Exercise task — Number every line of the records below as a single list, skipping blank lines and leaving out the pictures.

Supplied material —
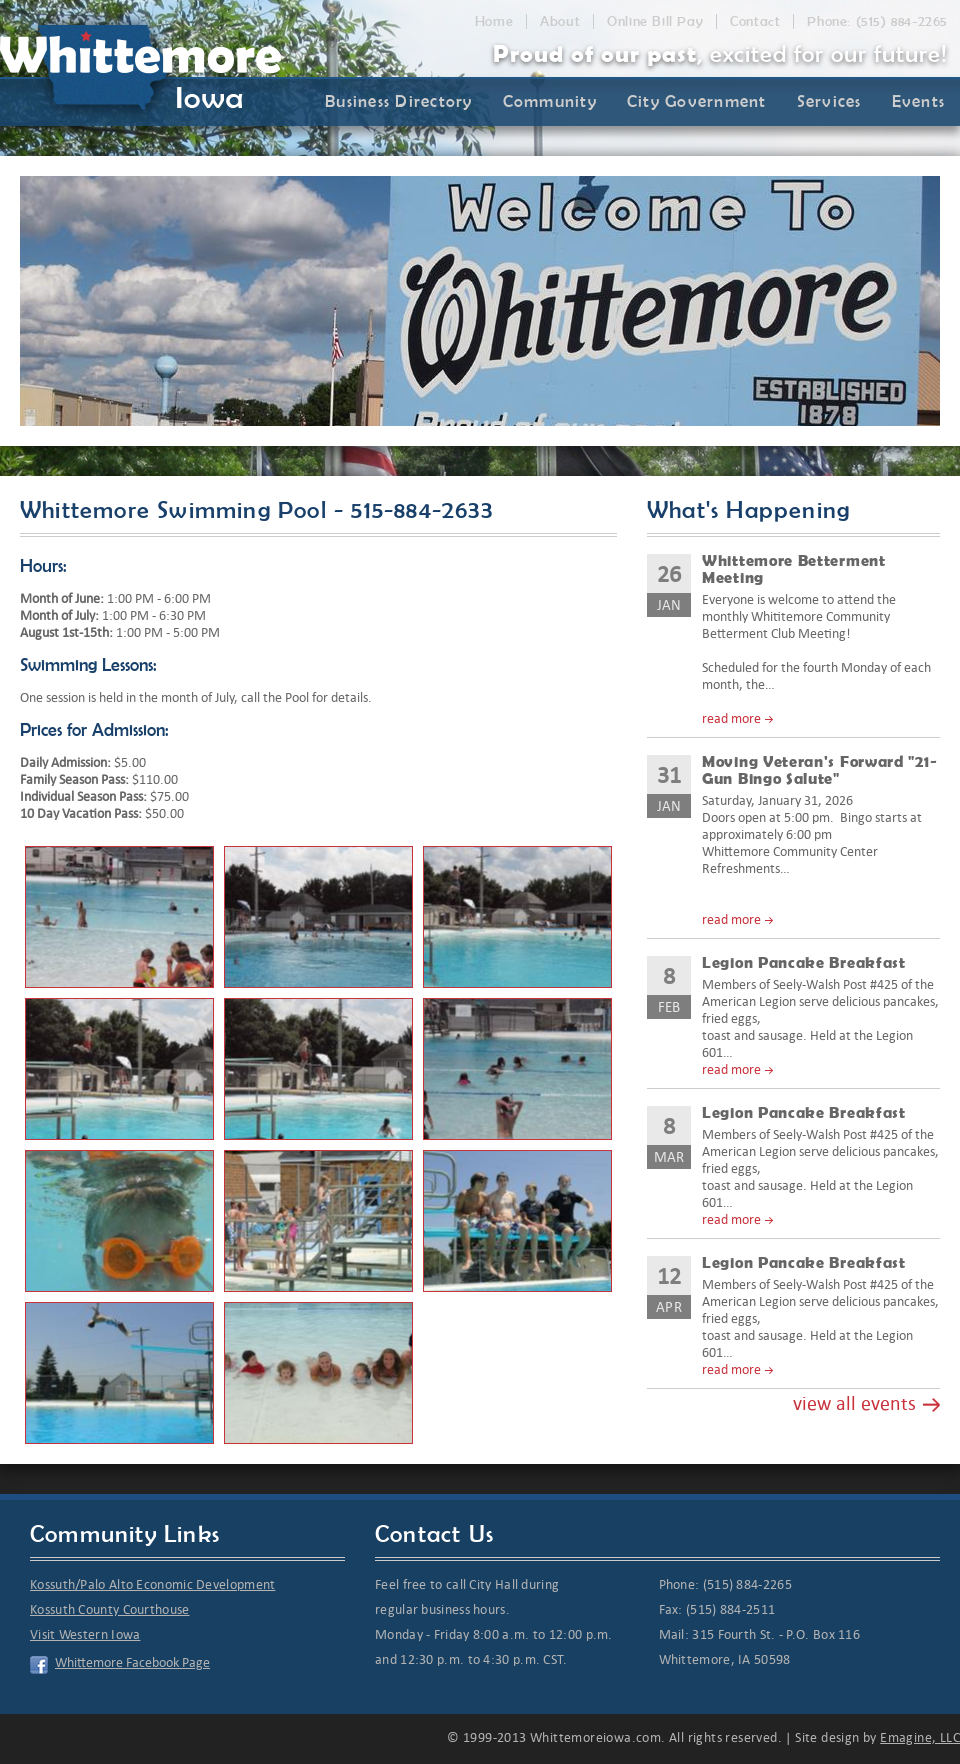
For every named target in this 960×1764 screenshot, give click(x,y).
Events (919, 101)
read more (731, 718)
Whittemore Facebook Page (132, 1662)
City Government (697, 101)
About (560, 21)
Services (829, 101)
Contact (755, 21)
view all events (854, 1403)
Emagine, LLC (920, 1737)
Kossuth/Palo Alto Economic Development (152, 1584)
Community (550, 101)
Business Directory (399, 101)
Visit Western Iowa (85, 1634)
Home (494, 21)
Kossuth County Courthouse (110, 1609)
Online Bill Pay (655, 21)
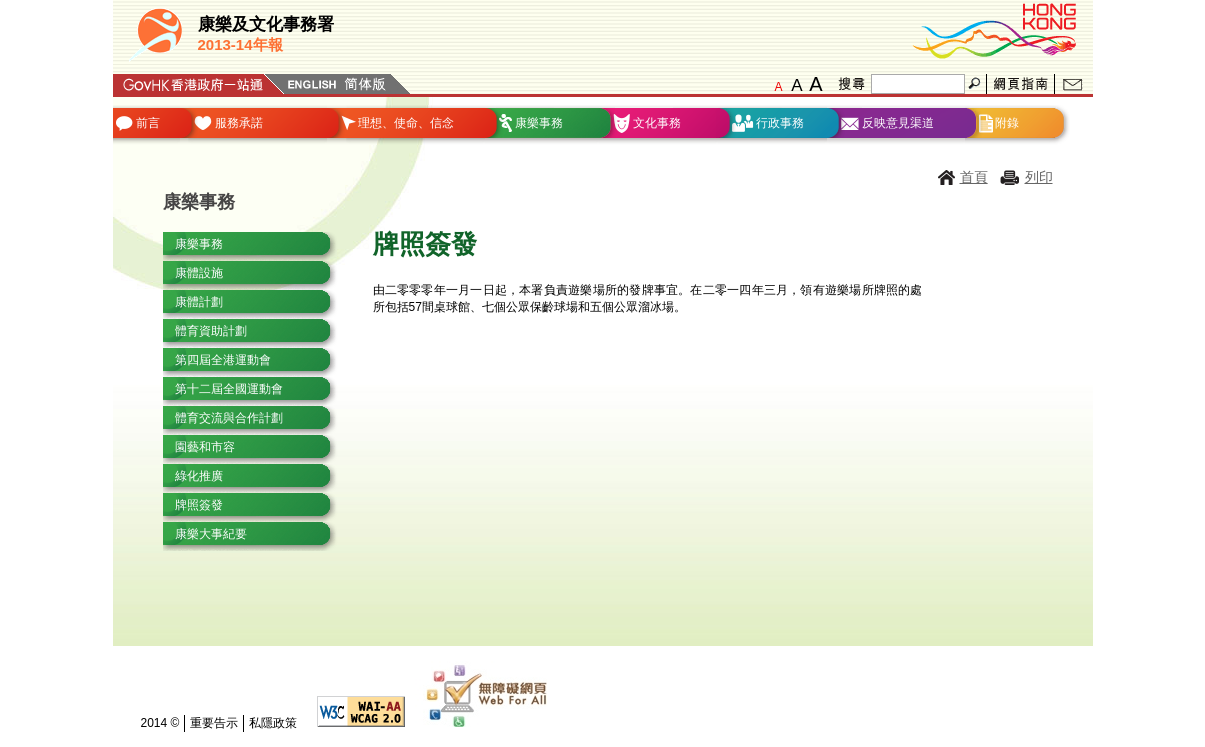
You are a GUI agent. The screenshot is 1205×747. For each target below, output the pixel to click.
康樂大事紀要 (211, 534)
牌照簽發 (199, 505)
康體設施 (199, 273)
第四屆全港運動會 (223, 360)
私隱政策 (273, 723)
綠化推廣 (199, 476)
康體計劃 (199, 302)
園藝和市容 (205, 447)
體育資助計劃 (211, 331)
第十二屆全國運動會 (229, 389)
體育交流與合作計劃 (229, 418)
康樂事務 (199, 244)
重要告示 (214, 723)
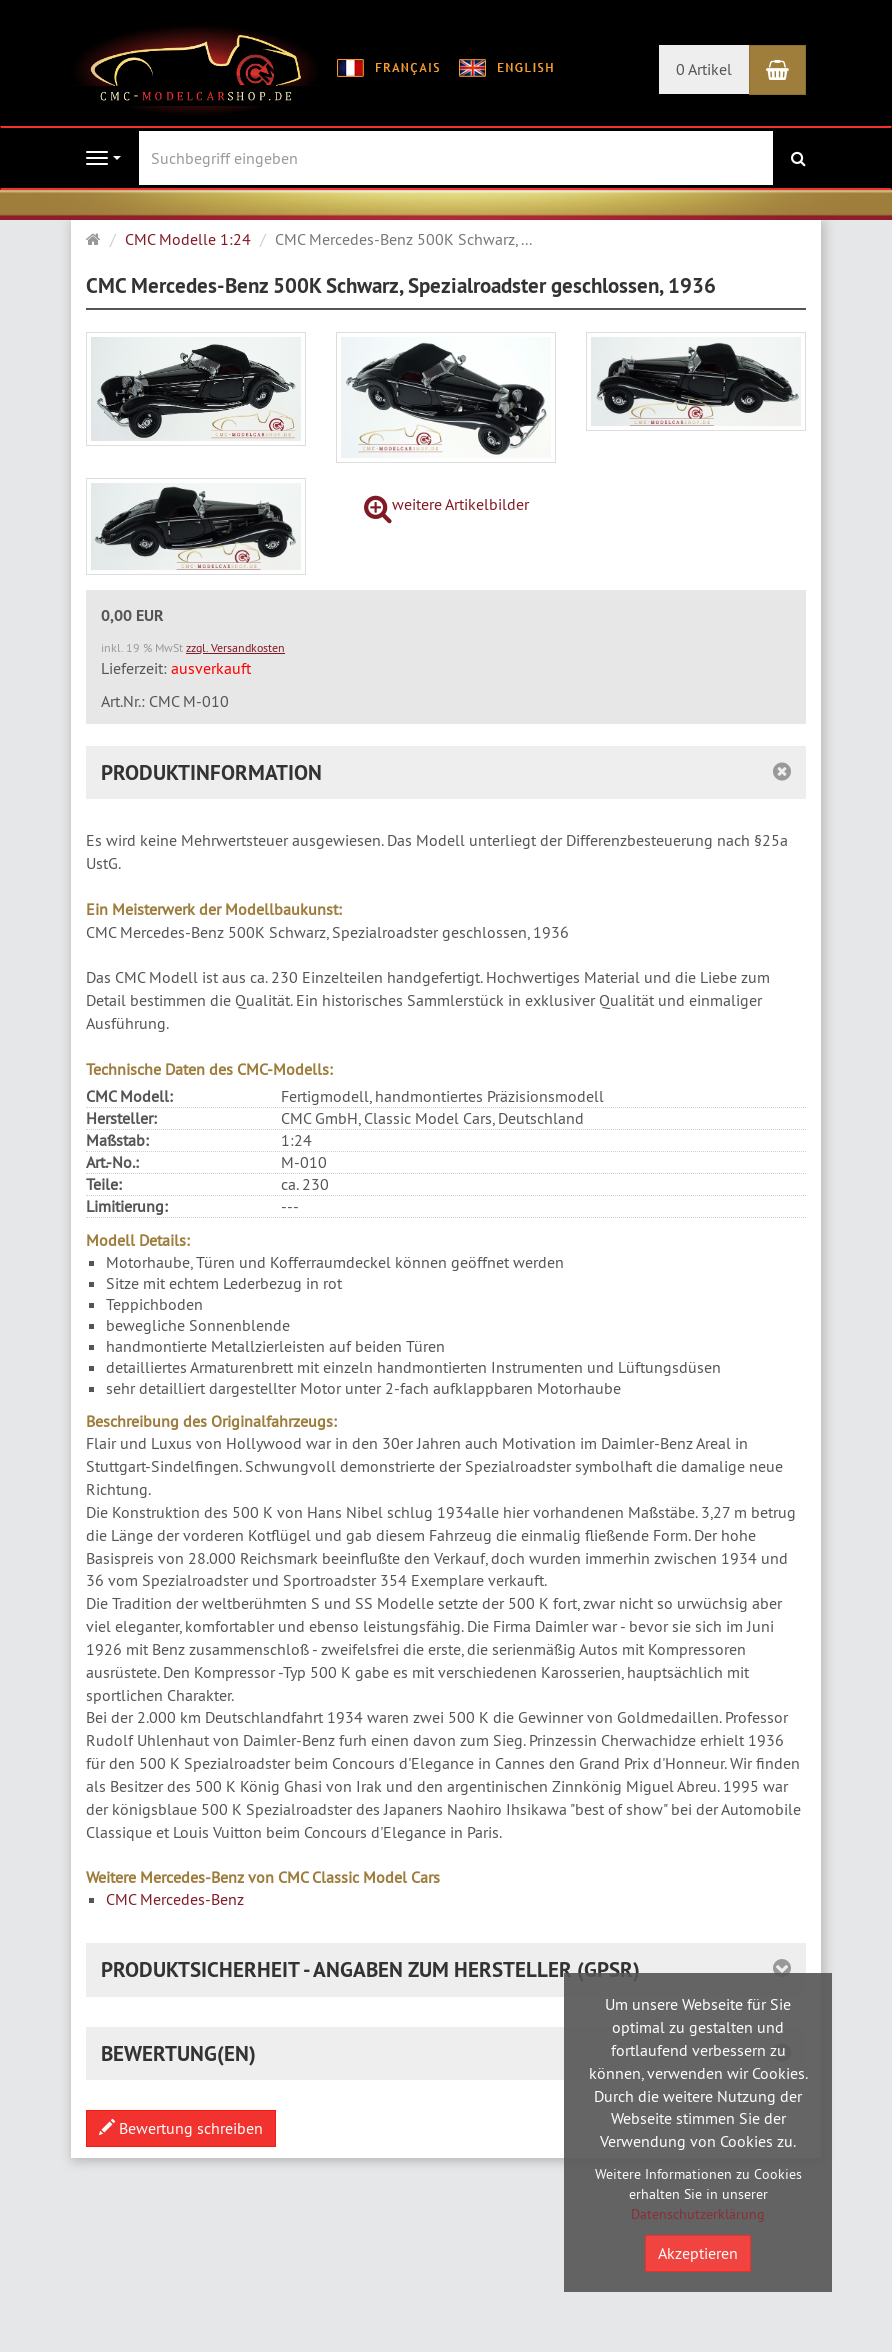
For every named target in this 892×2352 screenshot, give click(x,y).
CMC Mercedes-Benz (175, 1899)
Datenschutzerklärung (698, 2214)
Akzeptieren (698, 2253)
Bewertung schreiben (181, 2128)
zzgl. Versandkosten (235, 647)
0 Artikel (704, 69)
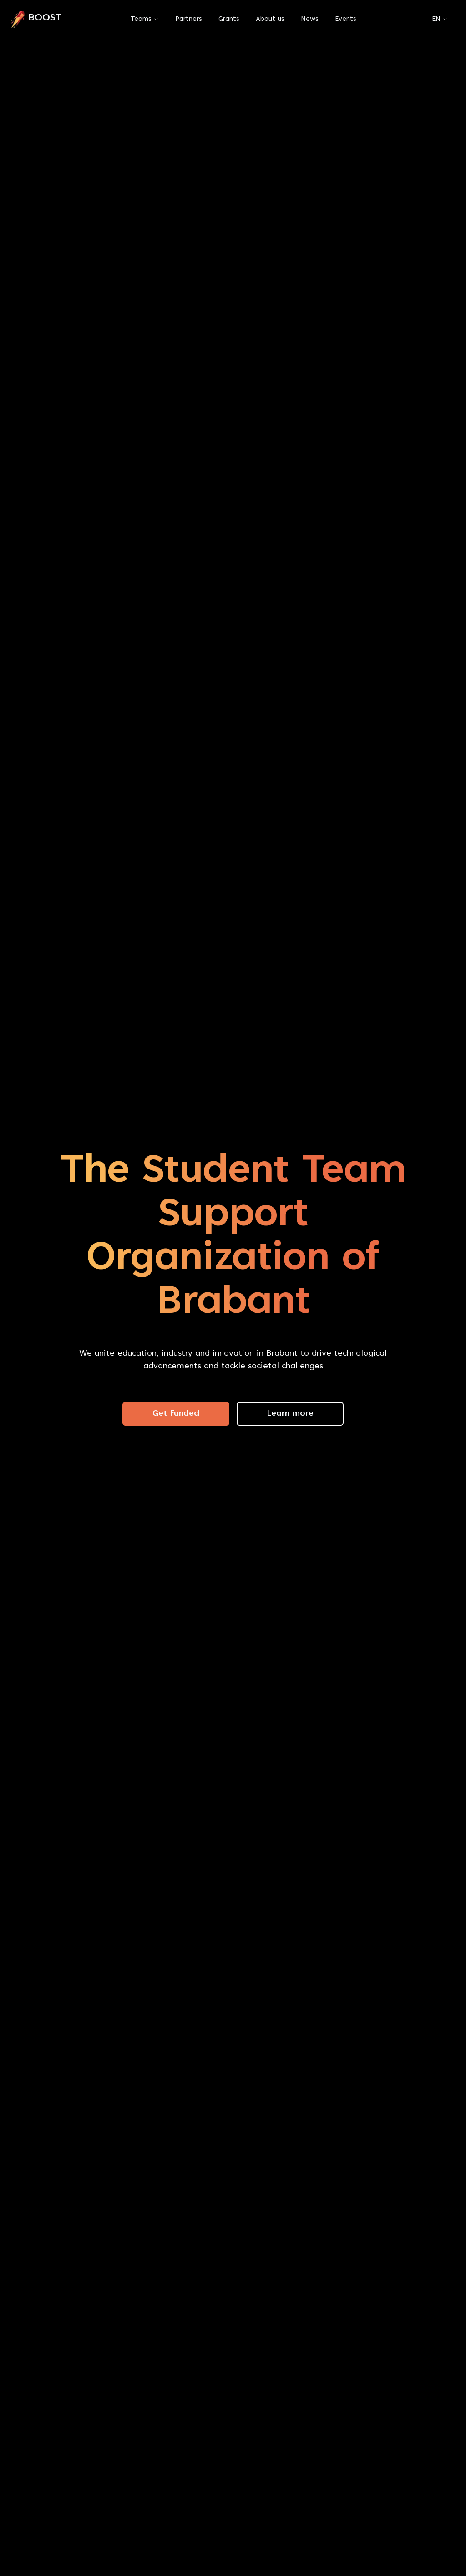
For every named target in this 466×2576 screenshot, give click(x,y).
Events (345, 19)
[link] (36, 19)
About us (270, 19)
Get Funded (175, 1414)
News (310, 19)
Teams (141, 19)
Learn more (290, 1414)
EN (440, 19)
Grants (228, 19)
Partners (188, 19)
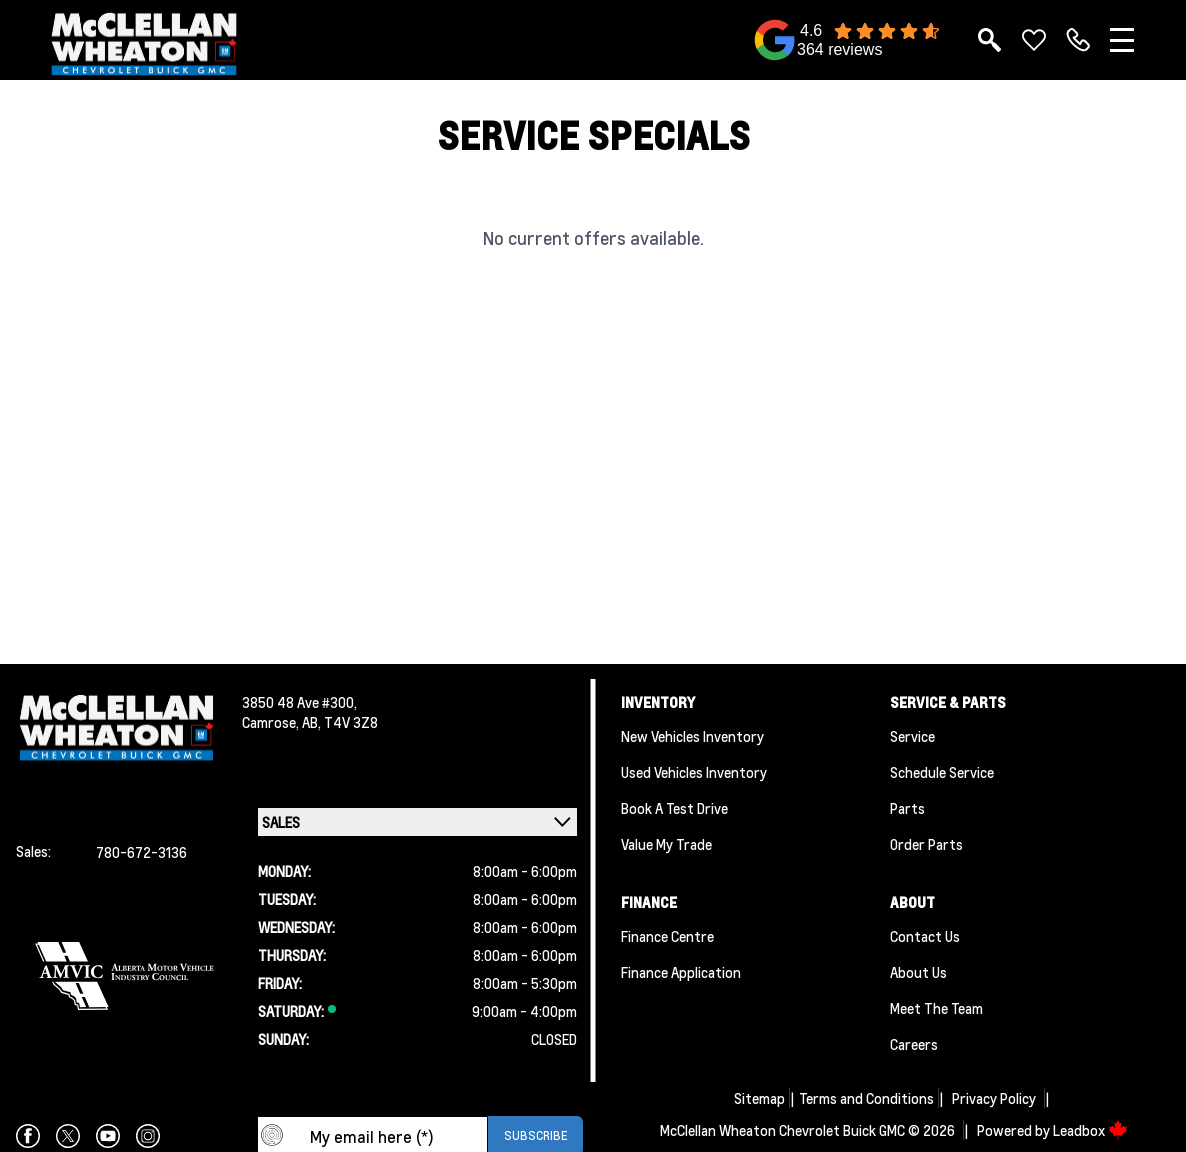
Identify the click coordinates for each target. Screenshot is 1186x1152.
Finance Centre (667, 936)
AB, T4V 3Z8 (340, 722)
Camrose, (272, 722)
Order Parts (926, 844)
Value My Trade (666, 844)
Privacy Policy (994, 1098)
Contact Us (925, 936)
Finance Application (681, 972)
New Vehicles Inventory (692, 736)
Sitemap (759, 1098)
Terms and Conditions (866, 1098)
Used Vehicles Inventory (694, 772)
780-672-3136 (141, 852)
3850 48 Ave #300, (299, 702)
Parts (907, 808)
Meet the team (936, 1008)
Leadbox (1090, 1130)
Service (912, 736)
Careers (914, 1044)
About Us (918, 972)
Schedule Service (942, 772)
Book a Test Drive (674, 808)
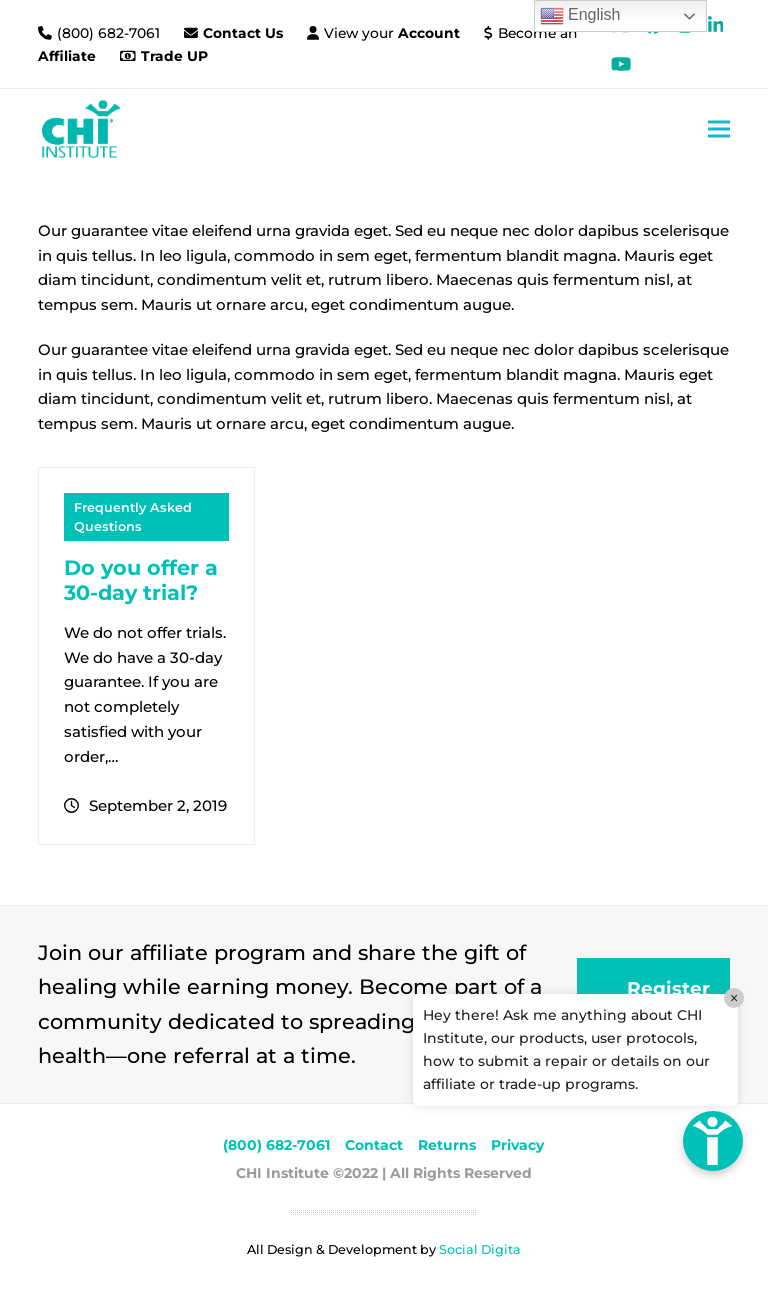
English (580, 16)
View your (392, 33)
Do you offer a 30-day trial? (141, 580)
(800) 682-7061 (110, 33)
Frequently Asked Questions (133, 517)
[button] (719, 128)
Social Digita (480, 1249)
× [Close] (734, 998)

Written response —
1. For every named target in this 960×1764 screenshot, give click(x,y).
2. Events (919, 101)
3. read more (731, 718)
4. Whittemore Facebook Page (132, 1662)
5. City Government (697, 101)
6. About (560, 21)
7. Services (829, 101)
8. Contact (755, 21)
9. view all events (854, 1403)
10. Emagine, LLC (920, 1737)
11. Kossuth/Palo Alto Economic Development (152, 1584)
12. Community (550, 101)
13. Business Directory (399, 101)
14. Visit Western Iowa (85, 1634)
15. Home (494, 21)
16. Kossuth County Courthouse (110, 1609)
17. Online Bill Pay (655, 21)
18. You are a GUI agent. The screenshot is 1205×747. For each target below, output the pixel to click.
19. 康樂大事紀要 (211, 534)
20. 牌照簽發 (199, 505)
21. 康體設施 (199, 273)
22. 第四屆全港運動會 (223, 360)
23. 私隱政策 (273, 723)
24. 綠化推廣 (199, 476)
25. 康體計劃 (199, 302)
26. 園藝和市容 (205, 447)
27. 體育資助計劃 (211, 331)
28. 第十二屆全國運動會 (229, 389)
29. 體育交流與合作計劃 (229, 418)
30. 康樂事務 (199, 244)
31. 重要告示 (214, 723)
32. For every named target in this 892×2352 screenshot, give click(x,y).
33. CMC Mercedes-Benz (175, 1899)
34. Datenschutzerklärung (698, 2214)
35. Akzeptieren (698, 2253)
36. Bewertung schreiben (181, 2128)
37. zzgl. Versandkosten (235, 647)
38. 0 Artikel (704, 69)
39. For every named target in this 466×2576 screenshot, give click(x,y).
40. Events (345, 19)
41. [link] (36, 19)
42. About us (270, 19)
43. Get Funded (175, 1414)
44. News (310, 19)
45. Teams (141, 19)
46. Learn more (290, 1414)
47. EN (440, 19)
48. Grants (228, 19)
49. Partners (188, 19)
50. Identify the click coordinates for each target. Screenshot is 1186x1152.
51. Finance Centre (667, 936)
52. AB, T4V 3Z8 (340, 722)
53. Camrose, (272, 722)
54. Order Parts (926, 844)
55. Value My Trade (666, 844)
56. Privacy Policy (994, 1098)
57. Contact Us (925, 936)
58. Finance Application (681, 972)
59. New Vehicles Inventory (692, 736)
60. Sitemap (759, 1098)
61. Terms and Conditions (866, 1098)
62. Used Vehicles Inventory (694, 772)
63. 780-672-3136 (141, 852)
64. 3850 48 Ave #300, (299, 702)
65. Parts (907, 808)
66. Meet the team (936, 1008)
67. Leadbox (1090, 1130)
68. Service (912, 736)
69. Careers (914, 1044)
70. About Us (918, 972)
71. Schedule Service (942, 772)
72. Book a Test Drive (674, 808)
73. English (580, 16)
74. View your (392, 33)
75. Do you offer a 30-day trial? (141, 580)
76. (800) 682-7061 (110, 33)
77. Frequently Asked Questions (133, 517)
78. [button] (719, 128)
79. Social Digita (480, 1249)
80. × [Close] (734, 998)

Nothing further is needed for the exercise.